The potato is not a good host plant and the level of susceptibility of the cultivar is another important factor in the occurrence and severity of the spraing symptoms. However, although some potato cultivars are resistant to infection, others are merely tolerant, i.e. they may be systemically infected but produce few or no tuber symptoms.
TRV has one of the widest known host range of any plant virus. More than 400 species in more than 50 dicotyledonous and monocotyledonous families can be infected experimentally; in many cases the infection does not become systemic.
Host range includes many cultivated plants, including ornementals (bulbs such as tulip, narcissus, and hyacinth and also asters or hydrangeas), potato, beet, lettuce, spinach, artichoke and tobacco.
TRV can infect many plants from the Gramineae, for example Poa, and many weed species from various genera (Amaranthus, Capsella, Merculiaris, Polygonum, Solanum, Stellaria, Vicia,..).

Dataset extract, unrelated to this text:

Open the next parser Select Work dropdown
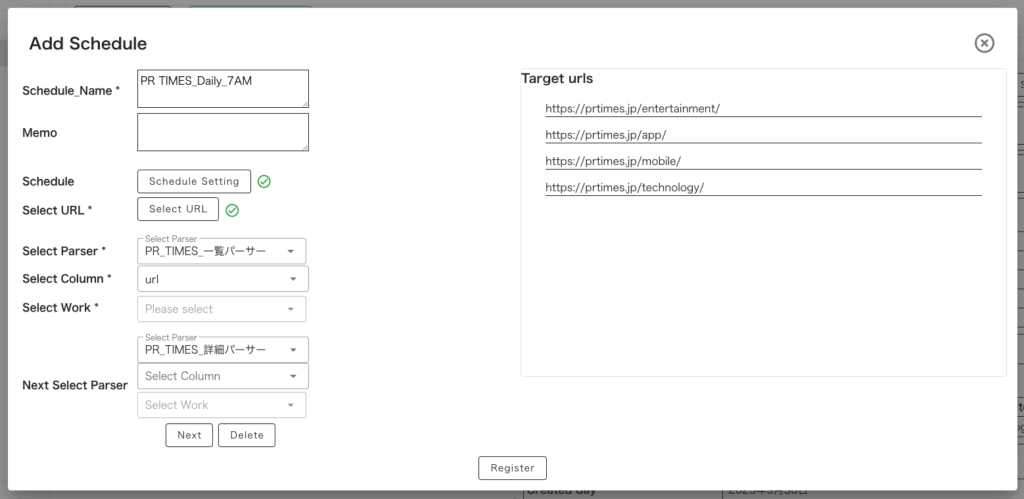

Soil cultivation and effective weed-control throughout the rotation are ways of reducing nematode populations in the soil and thus the risk of disease. Growing cereals for several years before the potato may help to reduce the virus but not the nematodes.
Knowledge of the history of the disease in a given area or farm can be useful for crop management and the choice of potato cultivars. The most susceptible cultivars should be planted in fields with no record of TRV whereas resistant or tolerant cultivars should be planted in infected fields.
Soil treatments used to deal with other types of nematode are effective in reducing the nematode populations and therefore the dissemination of the Tobacco rattle virus (TRV). However, they are expensive and harmful to the users and the environment.
Whilst there are numerous Elisa TRV detection kits, they are not reliable on potatoes because, in both tubers and foliage, TRV is often in the form of free nucleic acid and is thus undetectable with serology. A number of molecular methods have been described but none of them are fully reliable.
Diagnosis of the TRV involves (when it is feasible) several operations:
- soil testing with the identification of Trichodorus and Paratrichodorus nematodes;
- baiting the virus in the soil by means of baiting plants such as Physalis floridana or Nicotiana tabacum var. White Burley;
- molecular tests like PCR.
The economic significance of TRV is mainly related to the presence of necrotic symptoms on tubers which may lower the value and even lead to the downgrading or rejection of the affected potato lots.
TRV is a soil-borne disease and its transmission by seed tubers is not considered as important. Seed tubers with symptoms usually produce healthy plants (self-elimination), and, very rarely, infected plants producing symptom-free daughter tubers.
TRV may, however, be transmitted by seed tubers (from one generation to the next) in some cultivars in which the infection is symptom-free.